Building a computer that solves scientific problems a thousand times faster than the best ones available today is harder than just making it bigger.
Nearly every core component will have to change to create a practical exascale computer – one capable of a million trillion, or 1018, scientific calculations per second. The operating systems and underlying algorithms also must be revamped to run well on these huge machines and take advantage of their computational power.
It’d be easy to identify dozens of such obstacles to exascale computing, says Robert Lucas, deputy director of the Information Sciences Institute at the University of Southern California. But earlier this year a panel he led identified just the top 10 in a report to the U.S. Department of Energy.
A bill directing the DOE to pursue exascale computing passed the U.S House of Representatives before the fall recess. The American Supercomputing Leadership Act of 2014 now awaits Senate action.
And this month, leading up to a meeting at the SC14 supercomputing conference in New Orleans, the DOE’s Advanced Scientific Computing Advisory Committee (ASCAC) is releasing what it’s calling a “preliminary conceptual design” for an Exascale Computing Initiative (ECI) to achieve exascale computing by 2023.
Continued progress, however, depends on even greater computational power.
For decades, DOE has led the United States in developing and using the most advanced high-performance computing (HPC) technology, from the 1970s’ megaflops (millions of floating point operations per second) machines to today’s supercomputers, like Titan, that are capable of petaflops (quadrillion operations per second). HPC has helped DOE address a range of missions: developing new energy technologies, tracking climate change, ensuring the safety, security and effectiveness of the nation’s nuclear weapons, and more.
Continued progress, however, depends on even greater computational power. “If we don’t have exascale machines, or perhaps zettascale (1021 operations per second) further down the road, then there will be engineering problems you won’t be able to solve,” Lucas says.
Patricia Dehmer, acting director of the DOE Office of Science, directed ASCAC to identify the top 10 exascale challenges. Lucas headed a subcommittee of 23 HPC experts in hardware, algorithms and programming that examined the question and wrote the report. The subcommittee report says its top 10 list, now a centerpiece of the nascent exascale initiative design, is grouped into categories, but isn’t in rank order:
Energy efficiency: It would take as much energy as a small city consumes and cost millions of dollars a month to operate and cool an exascale computer built with today’s technology. DOE’s goal to hold power consumption to a maximum 20 megawatts will require advances in energy efficiency, power delivery, architecture and cooling.
Interconnect technology: Systems that allow processors to talk to each other and to memory quickly and efficiently are vital, the report’s authors say. “Without a high-performance, energy-efficient interconnect, an exascale system would be more like the millions of individual computers in a data center, rather than a supercomputer.”

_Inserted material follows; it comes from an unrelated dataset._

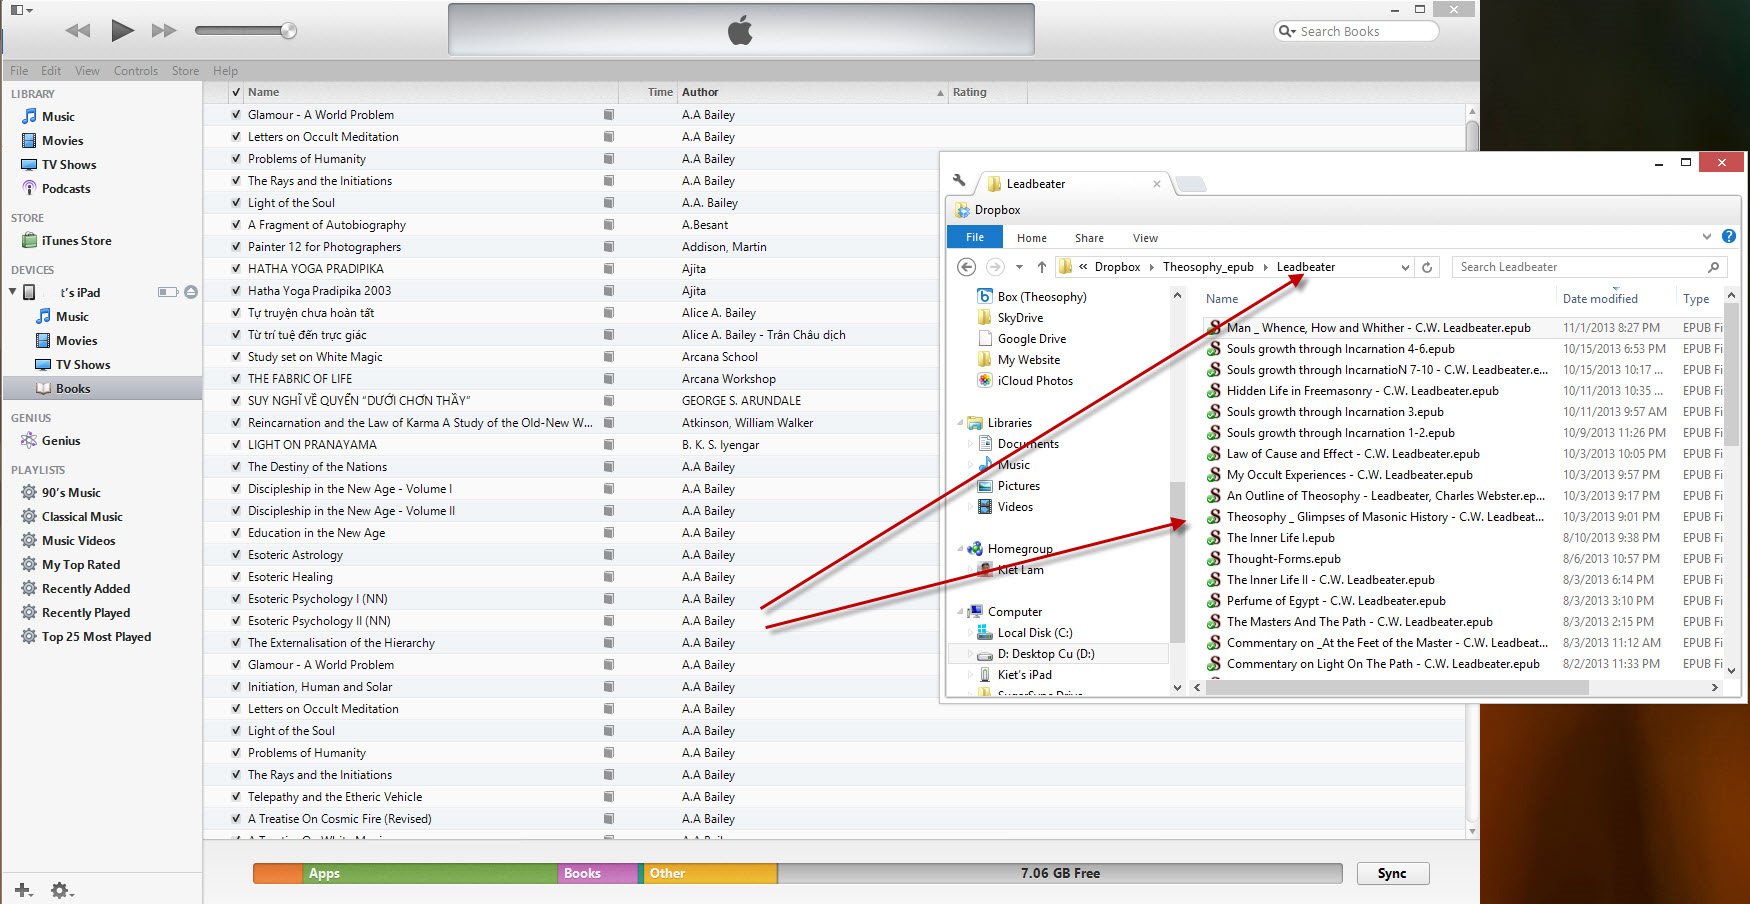
Task: Refresh the Leadbeater folder view
Action: tap(1427, 267)
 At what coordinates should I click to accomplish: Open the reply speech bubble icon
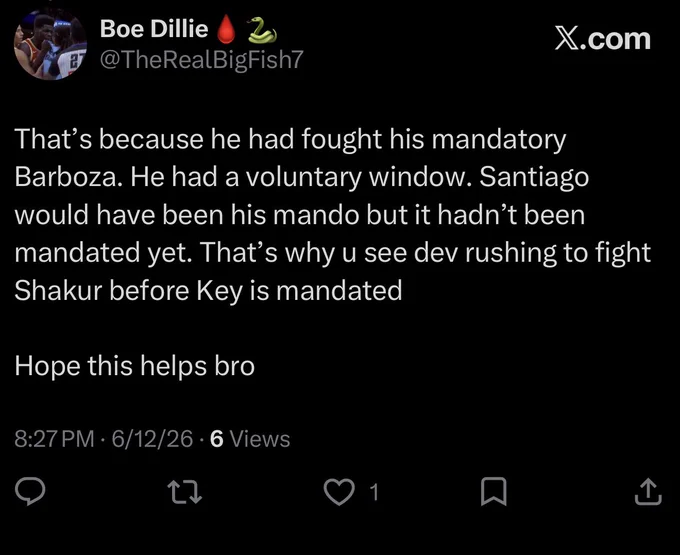coord(30,491)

Memory technology: Researchers must evaluate new memory technologies for exascale use and focus on energy efficiency, minimizing data movement and holding down cost.
Exascale algorithms: Established science and engineering programs must be adapted to run on exascale machines. In some cases the underlying algorithms will have to be redesigned or reinvented.
Algorithms for discovery, design and decision: Methods and software will be needed to determine how much faith to put in an exascale simulation’s results and to find the best solutions to problems under given restraints.
Resilience and correctness: Exascale computers must supply correct and reproducible results, even as they recover from frequent component failures. “Getting the wrong answer really fast is of little value to the scientist,” the report says.
Scientific productivity: New software engineering tools and programming environments are needed so computational scientists can use an exascale machine productively. Otherwise, they may spend months preparing to run an application for just a few hours or days.
The report recommends research directions to overcome each of these challenges, but warns that a revolutionary approach is needed – not an evolutionary strategy of incremental advancement.
DOE also must invest in research for the long run, including supporting exascale hardware and algorithm development to meet the missions of DOE and other federal agencies, the subcommittee says. And the department should promote training to ensure computational scientists are available to effectively use the new machines.
The report recommends that DOE create an Open Exascale System Design Framework to coordinate development and foster collaboration across disciplinary boundaries. The approach should follow co-design principles, encouraging collaboration between system and software designers and the scientists who will use the new machines for discovery.
“The system vendors, the software vendors and DOE scientists (should) all discuss the goals ahead of time,” Lucas says. “If there was an open environment, it would facilitate that.” The result is likely to be supercomputers more closely tailored for specific purposes, such as climate modeling, rather than for general use.